Recall first that the cohomology ring of $\CC P^3$ is a truncated polynomial algebra: $$ H^\ast(\CC P^3;\ZZ) = \ZZ[x]/(x^4) $$ with $x \in H^2(\CC P^3;\ZZ)$. The set of homotopy classes of self-maps of $\CC P^3$ is $$ [\CC P^3,\CC P^3] = [\CC P^3,\CC P^\infty] = H^2(\CC P^3;\ZZ) = \ZZ $$ where a self-map $f$ of $\CC P^3$ is taken to the unique integer $k\in\ZZ$ such that $f^\ast x = kx$. The first isomorphism above, $[\CC P^3,\CC P^3] = [\CC P^3,\CC P^\infty]$, follows by cellular approximation from:

  • the source $\CC P^3$ is a CW-complex of dimension six;
  • the target $\CC P^3$ is the skeleton of dimension seven of the usual CW-structure on $\CC P^\infty$.

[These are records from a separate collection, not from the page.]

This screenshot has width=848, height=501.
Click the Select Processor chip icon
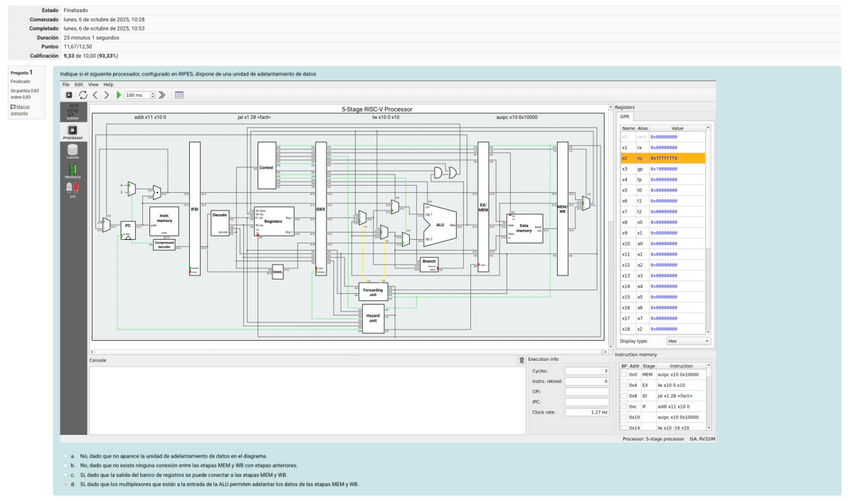coord(69,95)
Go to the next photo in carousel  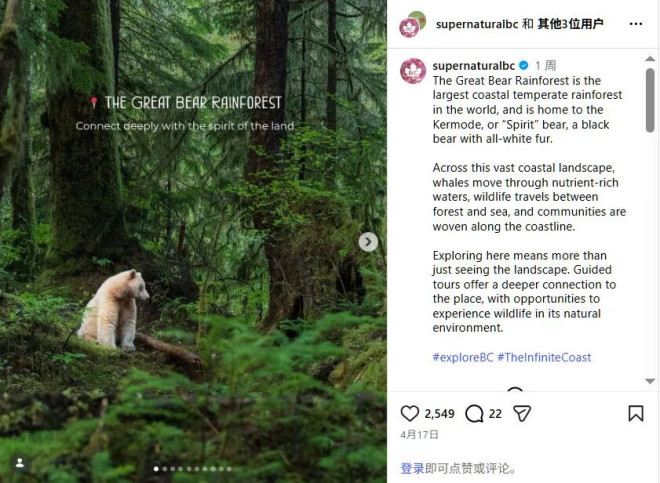[368, 241]
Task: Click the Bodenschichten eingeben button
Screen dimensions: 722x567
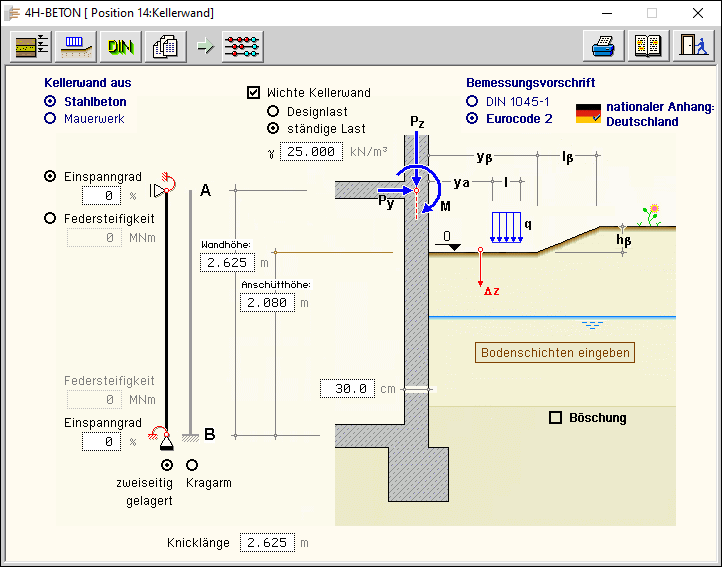Action: [554, 353]

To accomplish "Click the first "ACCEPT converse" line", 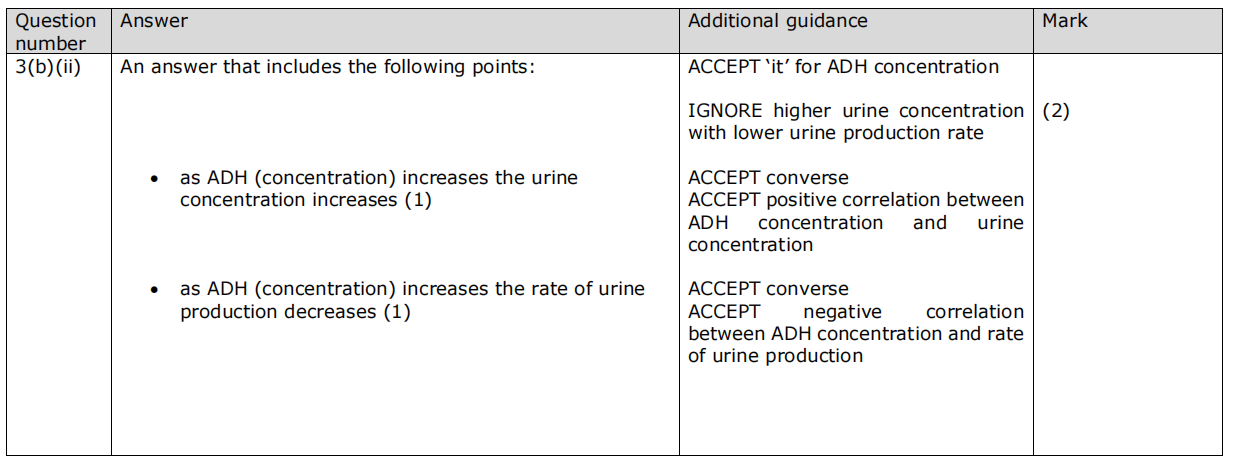I will pos(768,178).
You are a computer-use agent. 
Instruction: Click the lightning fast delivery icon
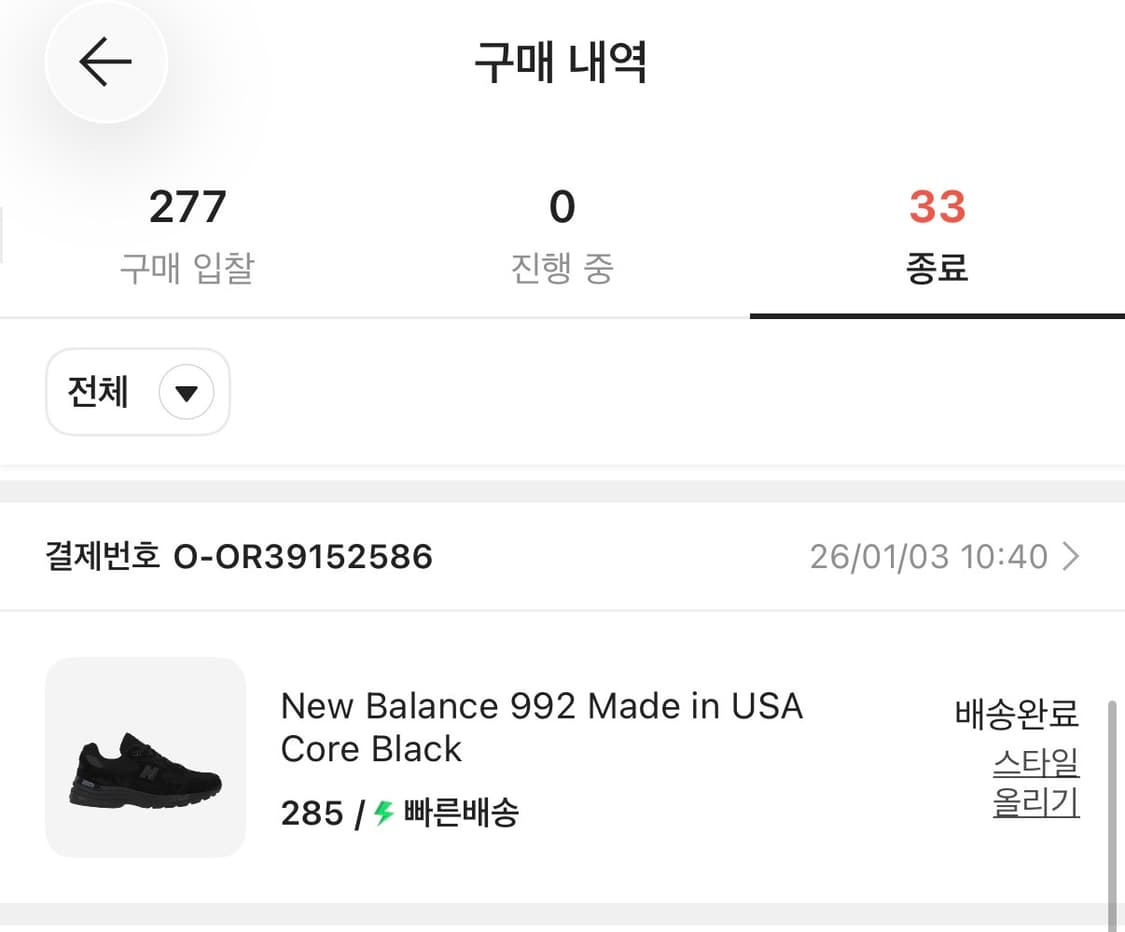pos(383,814)
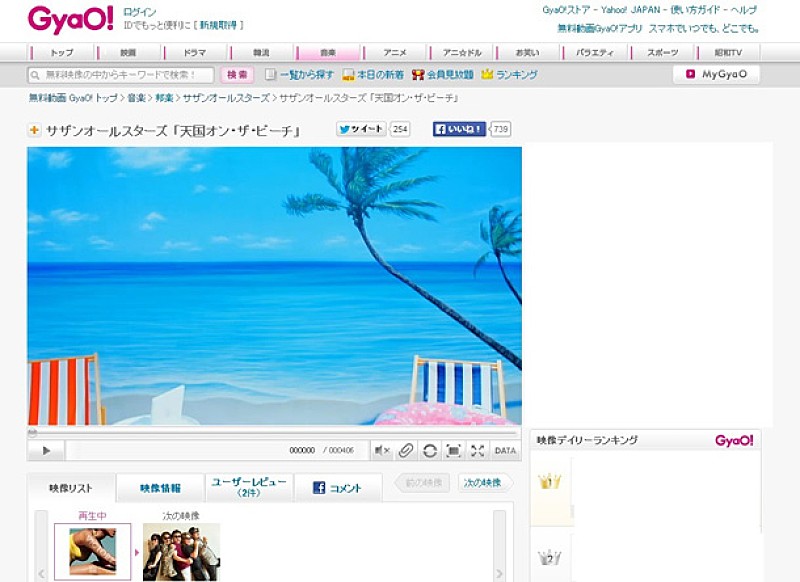The width and height of the screenshot is (800, 582).
Task: Click the circular-arrows repeat icon in player
Action: pos(430,451)
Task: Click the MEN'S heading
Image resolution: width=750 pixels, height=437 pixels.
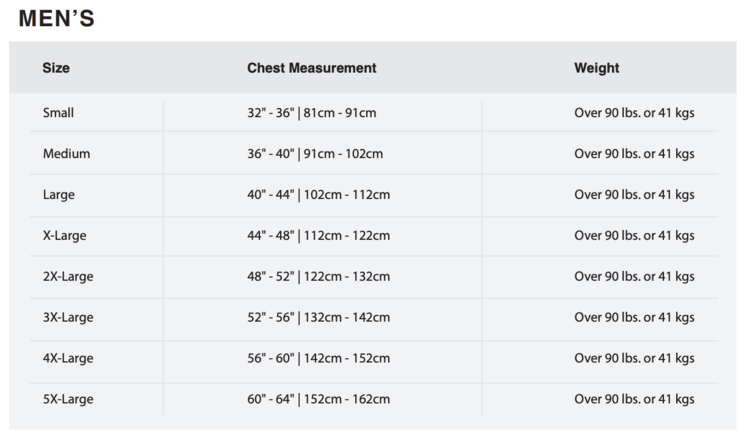Action: tap(57, 18)
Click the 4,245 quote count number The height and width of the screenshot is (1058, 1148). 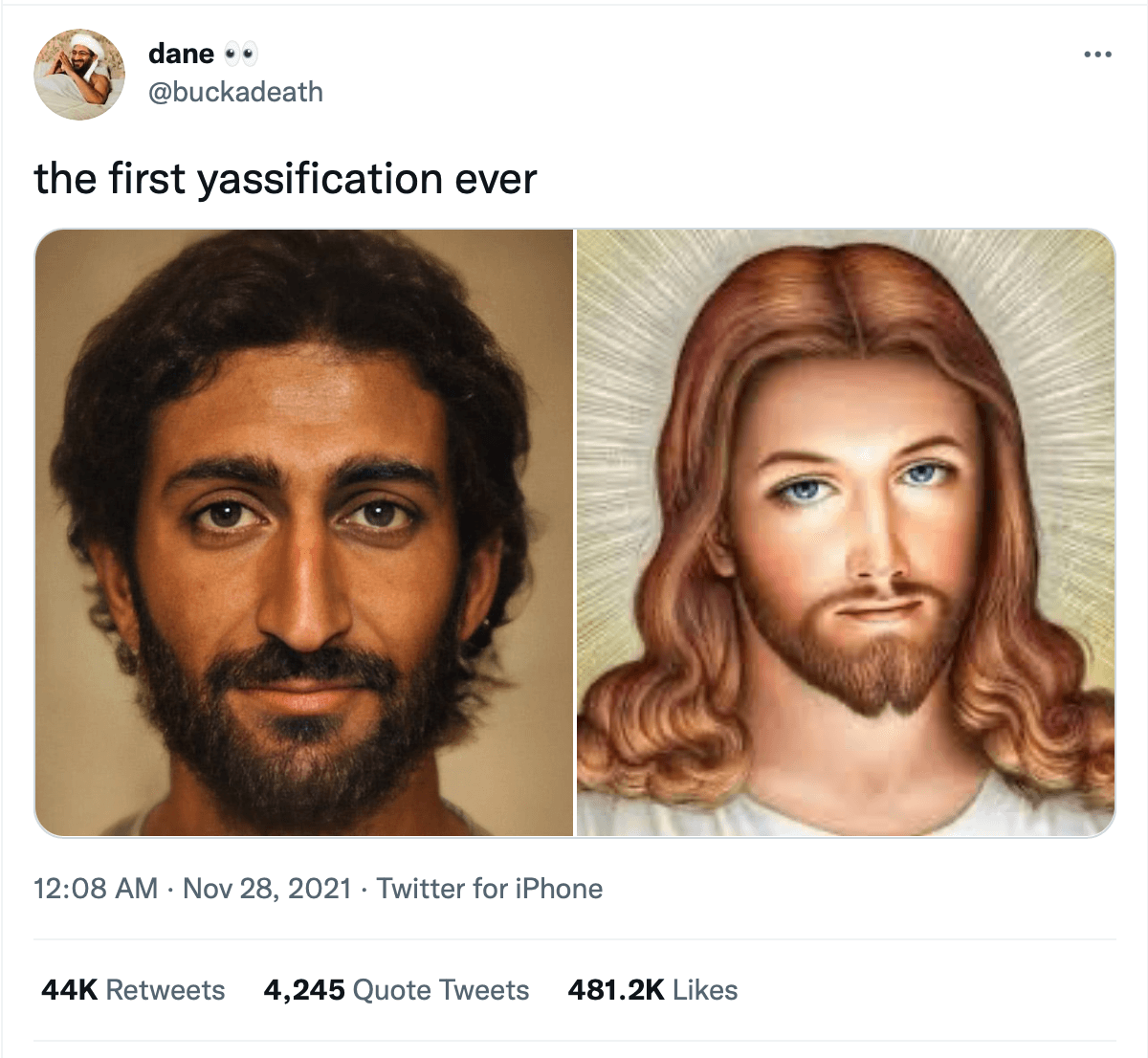tap(304, 990)
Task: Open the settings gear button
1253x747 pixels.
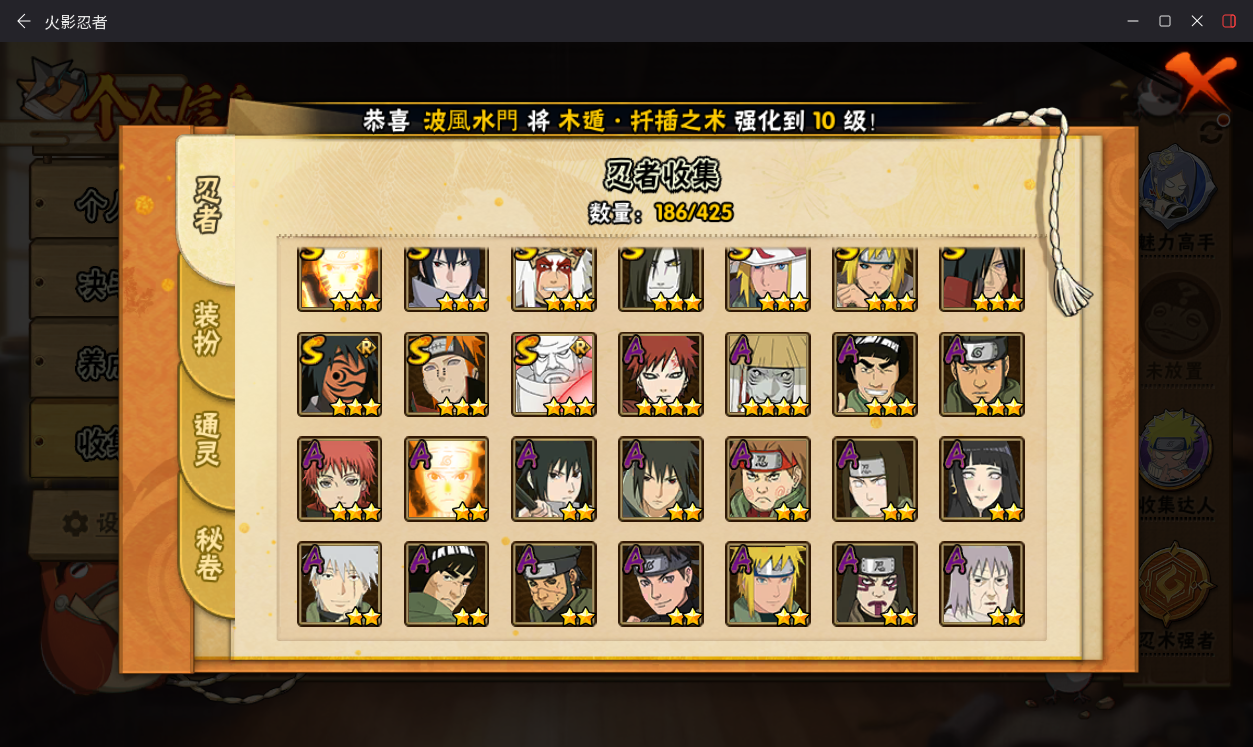Action: [75, 523]
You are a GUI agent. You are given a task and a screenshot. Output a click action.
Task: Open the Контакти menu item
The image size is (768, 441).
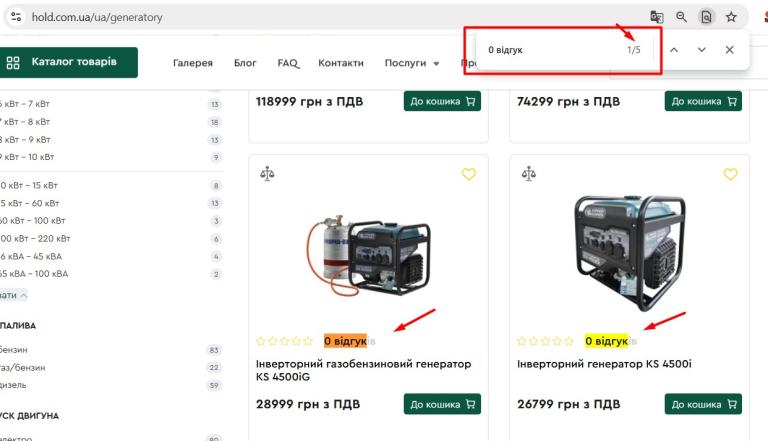coord(341,63)
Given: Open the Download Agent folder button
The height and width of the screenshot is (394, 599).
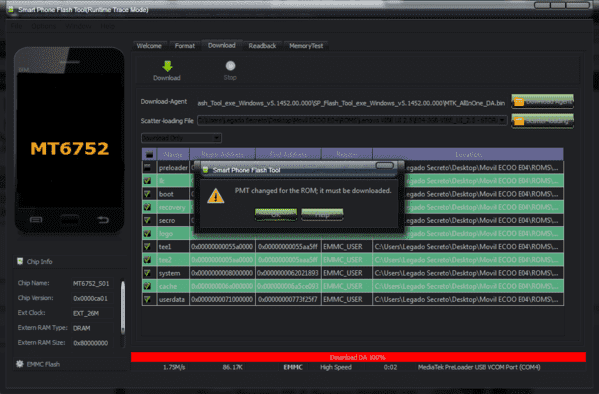Looking at the screenshot, I should 542,102.
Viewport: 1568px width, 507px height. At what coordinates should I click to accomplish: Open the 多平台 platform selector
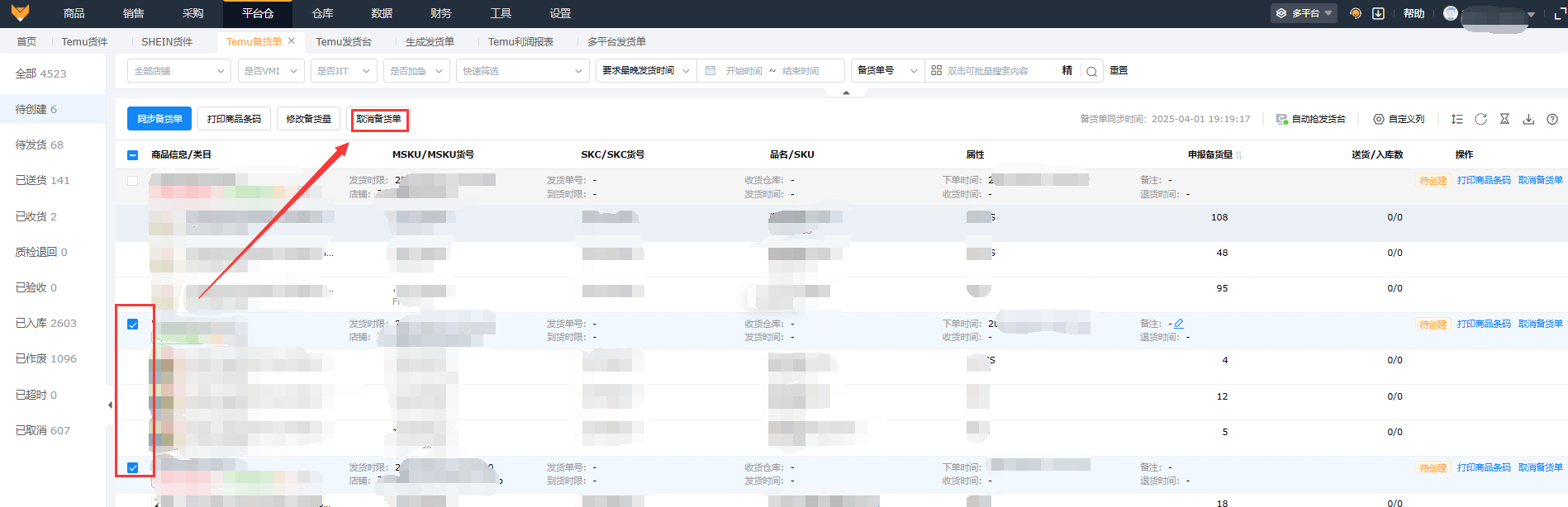pyautogui.click(x=1304, y=13)
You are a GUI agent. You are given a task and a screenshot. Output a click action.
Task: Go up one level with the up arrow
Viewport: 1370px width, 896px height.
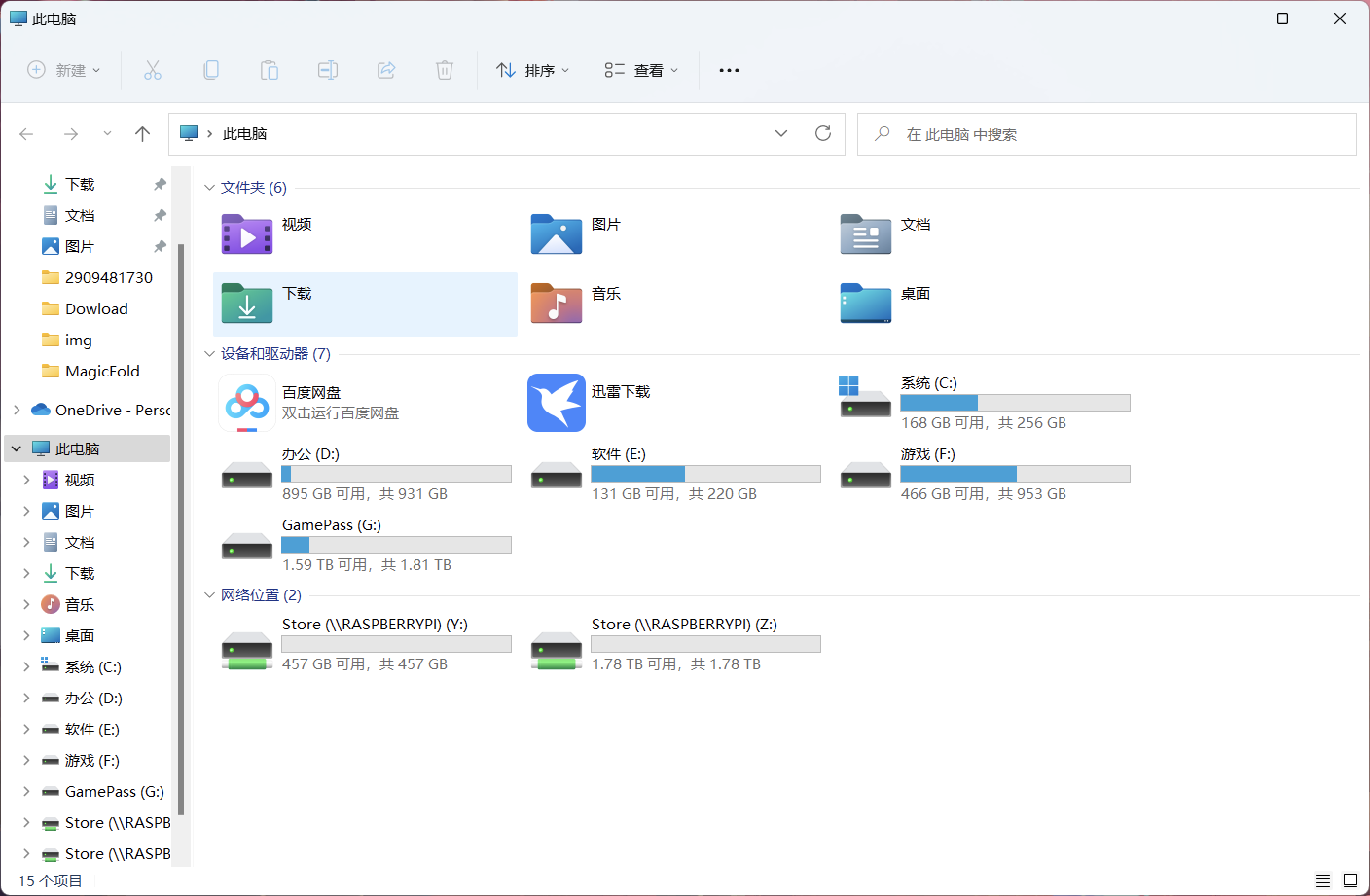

Consequently, a self-map $f:\CC P^3 \to \CC P^3$ corresponding to the integer $k \in \ZZ$ has degree $k^3$: we have $f^\ast x = kx$, therefore $$ f^\ast(x^3) = (f^\ast x)^3 = (kx)^3 = k^3 x^3 $$ Since $k\mapsto k^3$ is an injective map $\ZZ\to\ZZ$, any two self-maps of $\CC P^3$ which have the same degree are homotopic. On the other hand, $\CC P^3$ is not diffeomorphic, or even homotopy equivalent, to $S^6$.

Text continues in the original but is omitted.